#### [Job]
Please format the records between the line containing "pixels, height=1080 pixels." and the line containing "Contact is located", inclusive, as a JSON list of strings with one string per line, skipping blank lines. Leave the pictures out.

#### [Stored data]
******************************

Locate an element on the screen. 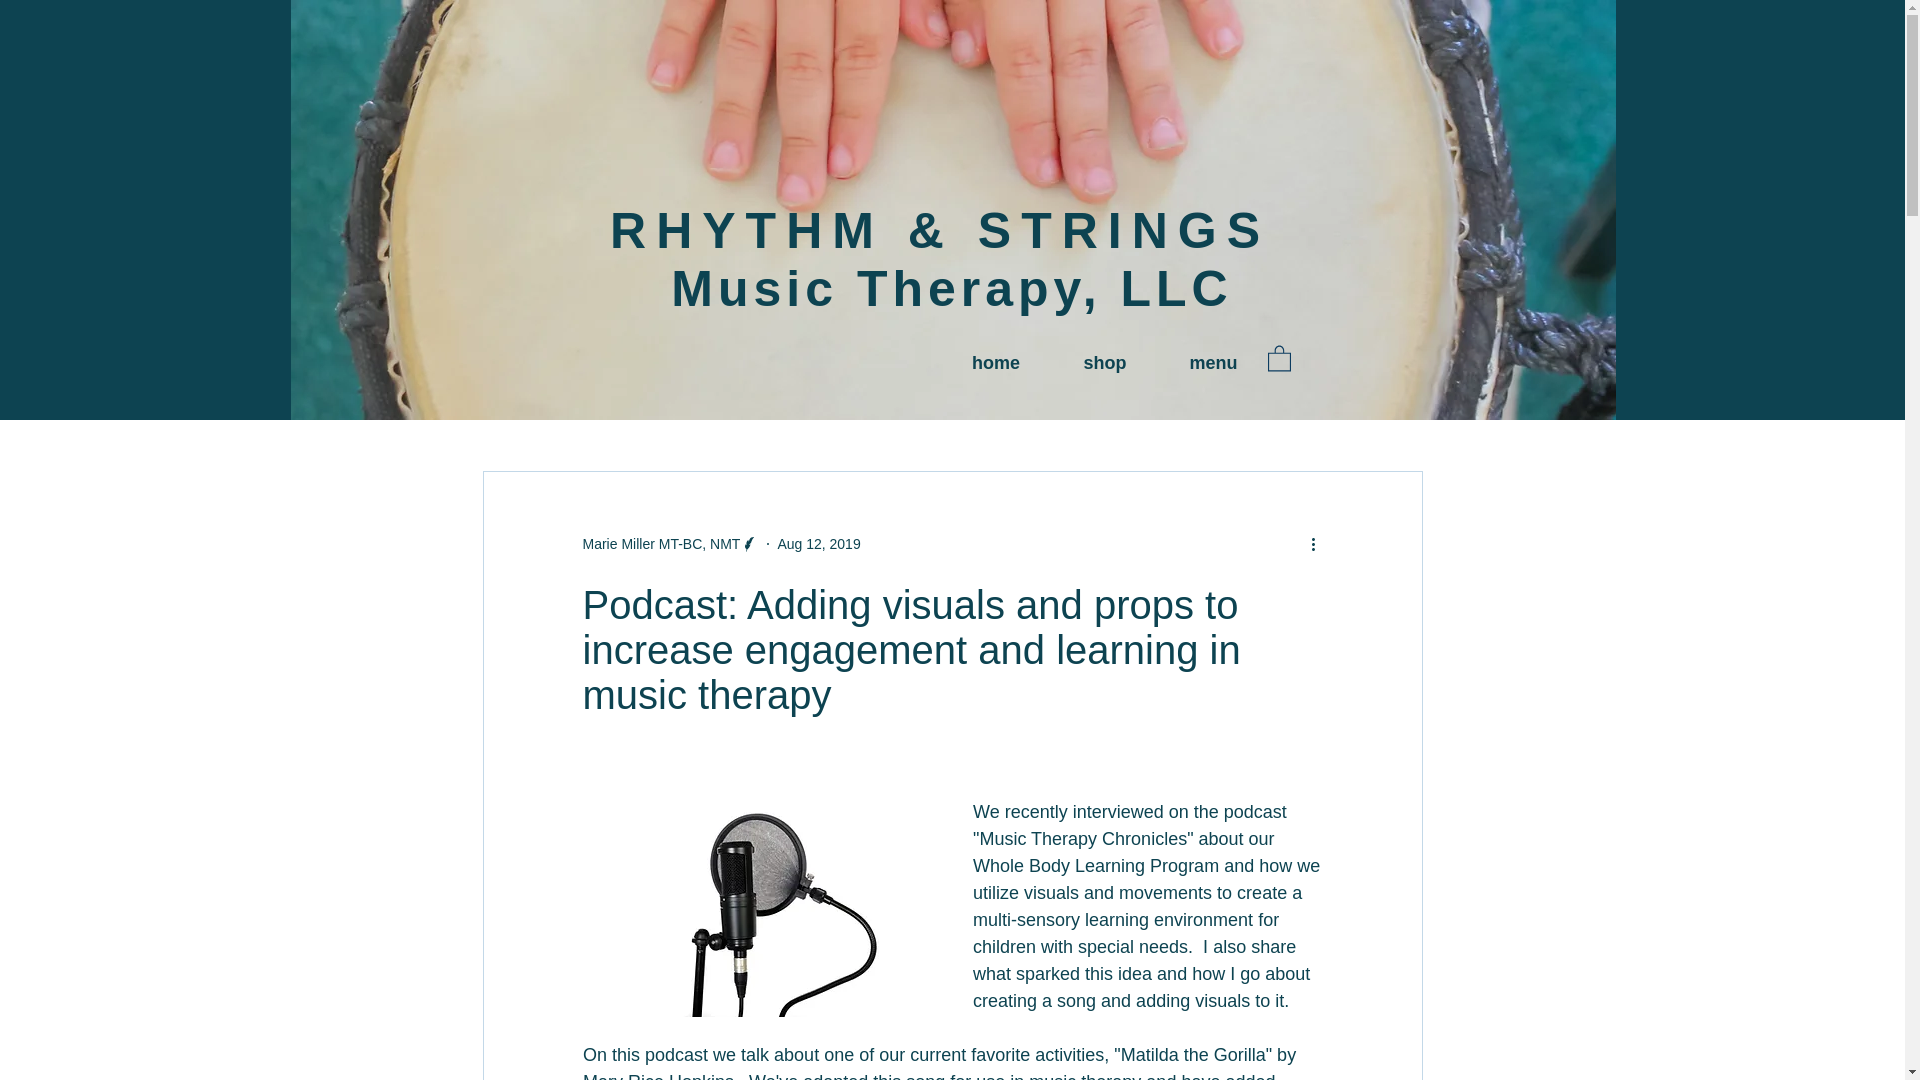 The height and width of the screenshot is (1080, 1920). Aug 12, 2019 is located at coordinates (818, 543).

******************************

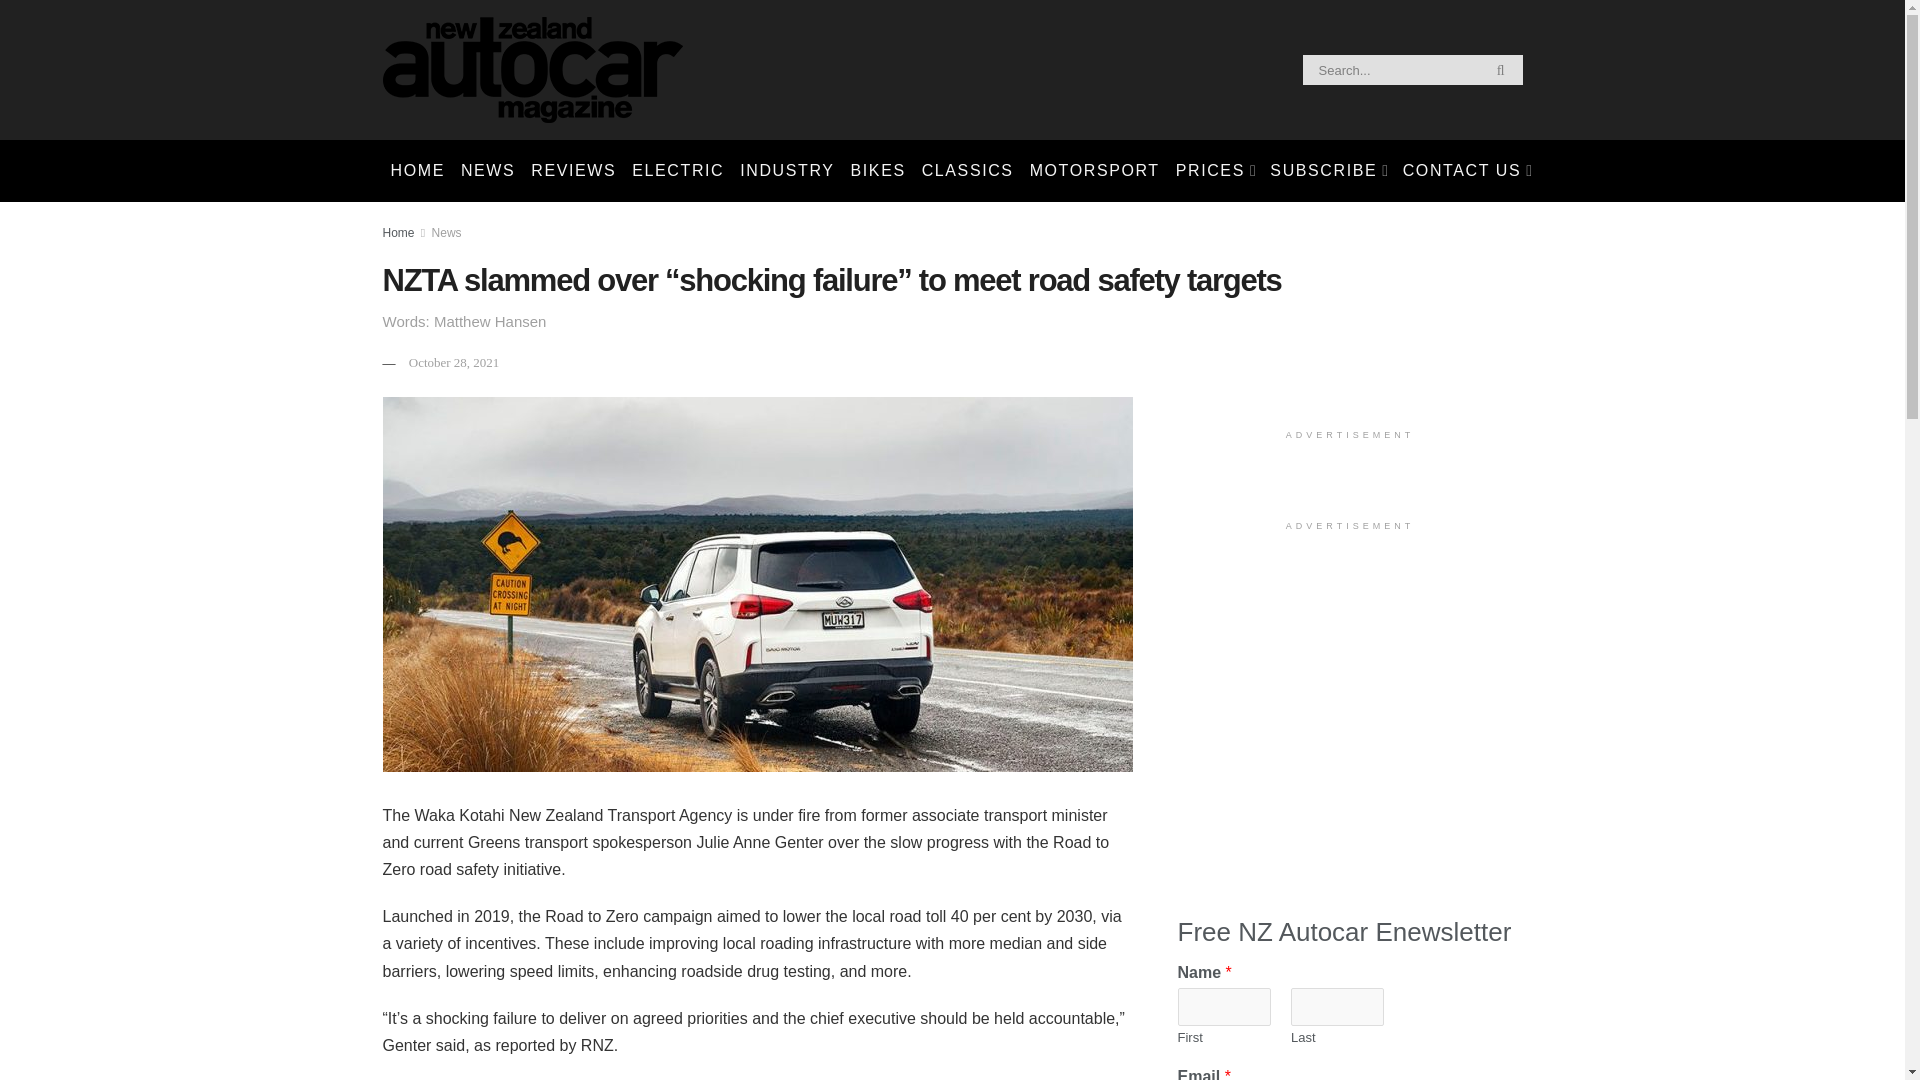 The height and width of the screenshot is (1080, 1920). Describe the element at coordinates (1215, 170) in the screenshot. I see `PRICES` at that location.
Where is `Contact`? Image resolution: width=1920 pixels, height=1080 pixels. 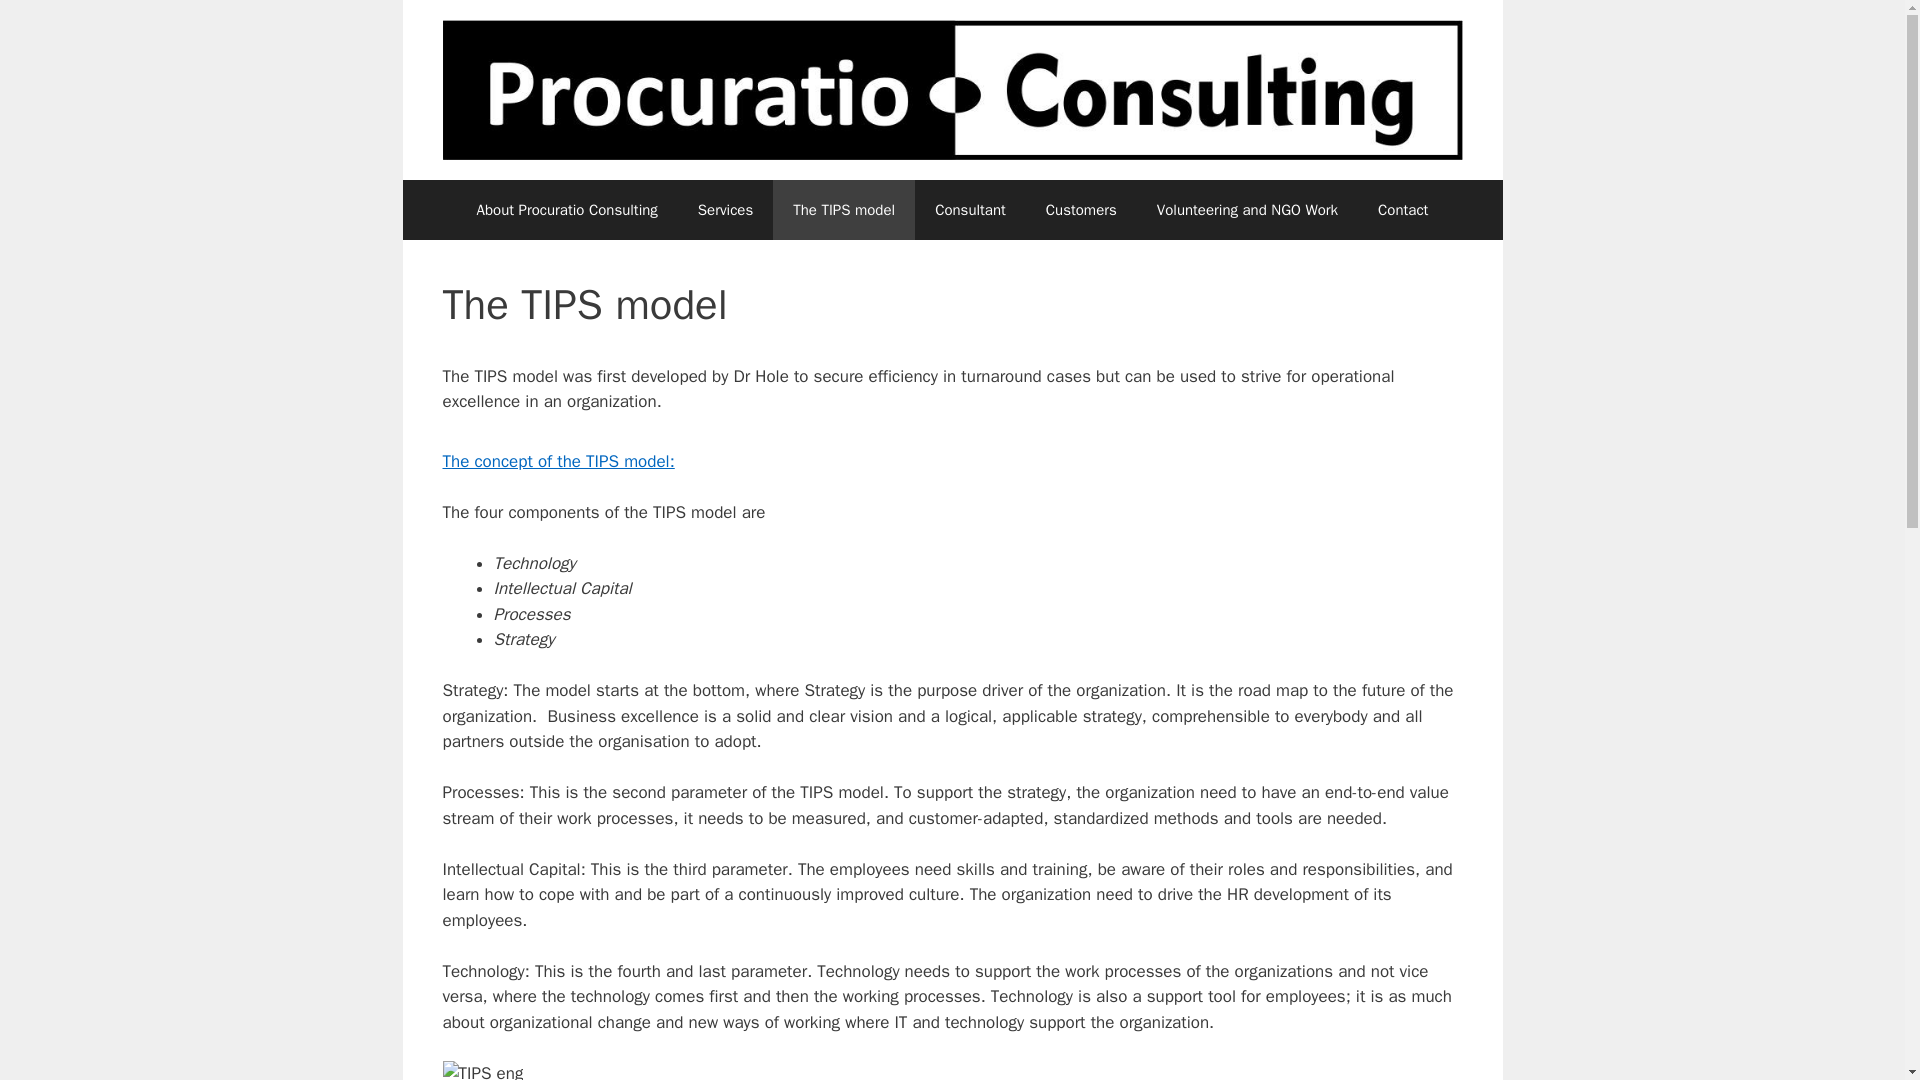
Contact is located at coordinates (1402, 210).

******************************

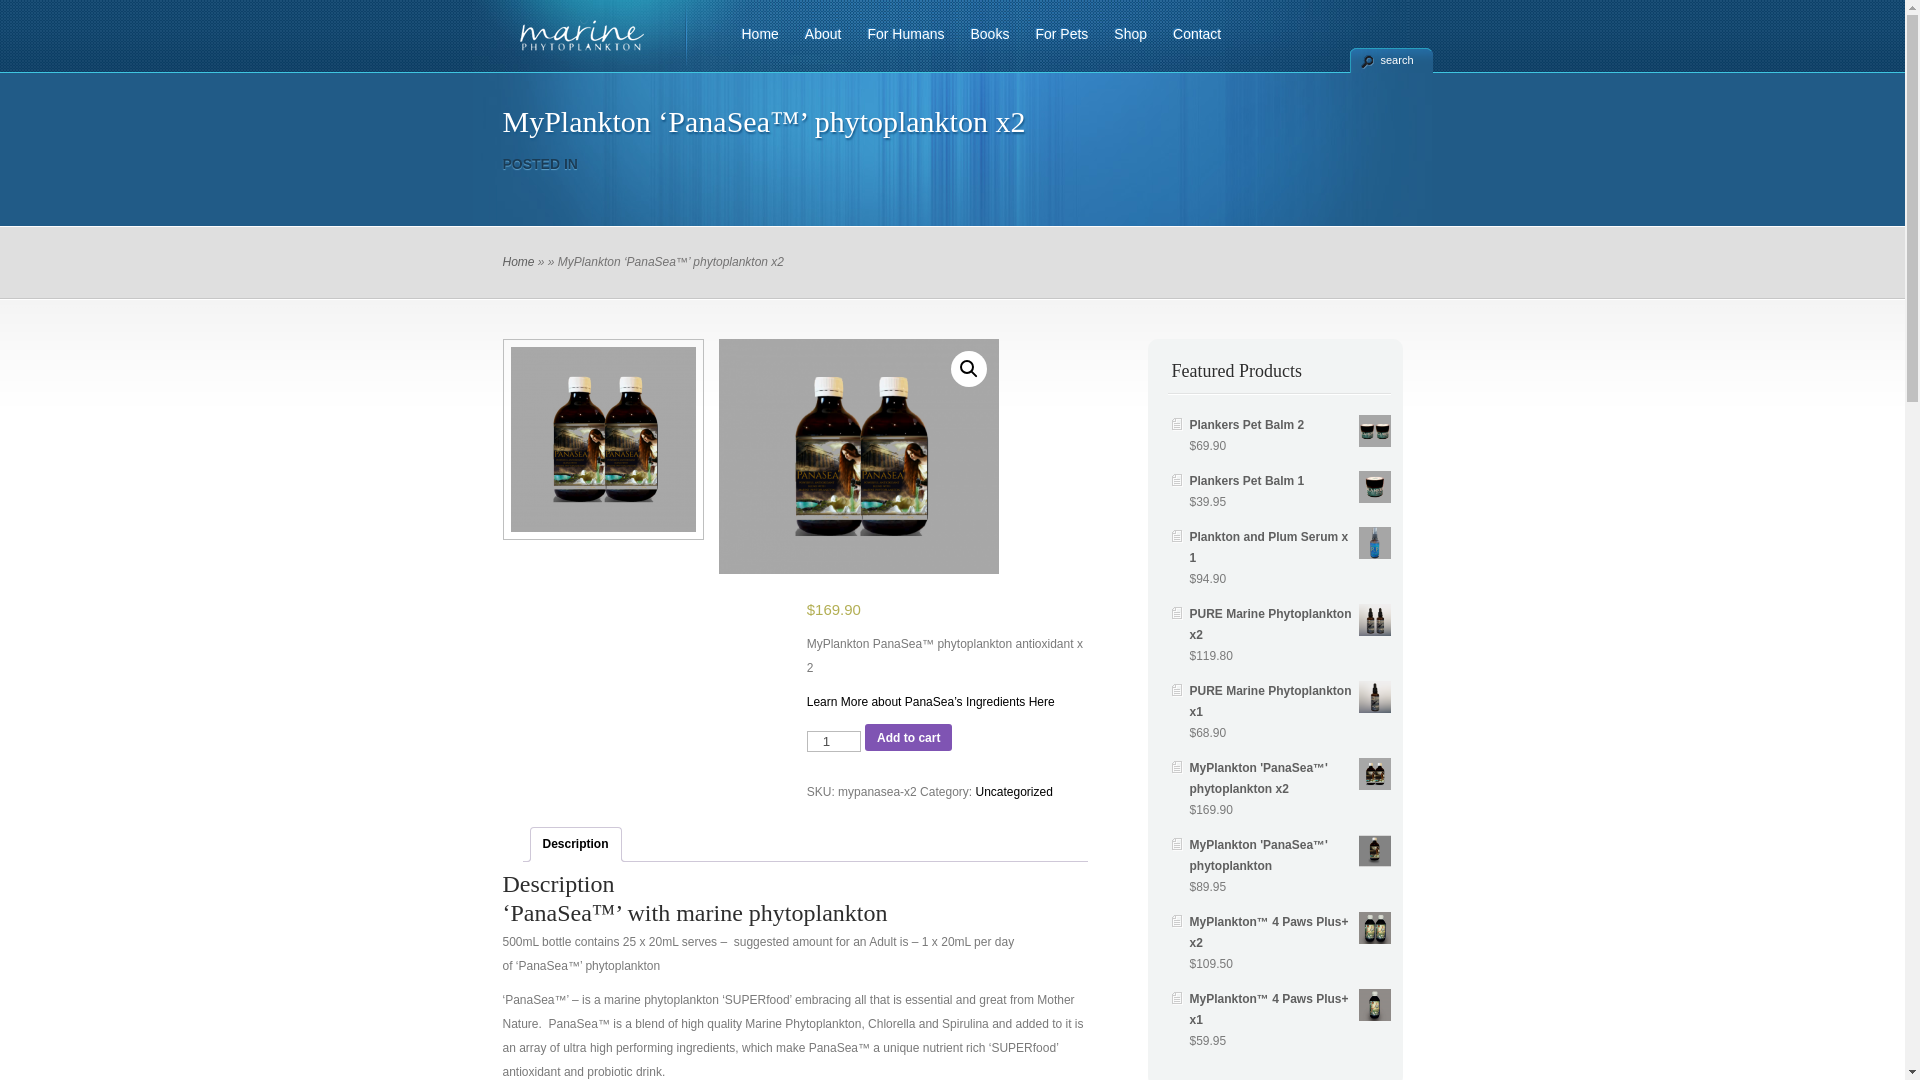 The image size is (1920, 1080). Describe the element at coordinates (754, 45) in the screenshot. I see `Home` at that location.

******************************

#### [Task solution]
[
  "Where is `Contact`? Image resolution: width=1920 pixels, height=1080 pixels. ",
  "Contact is located at coordinates (1402, 210)."
]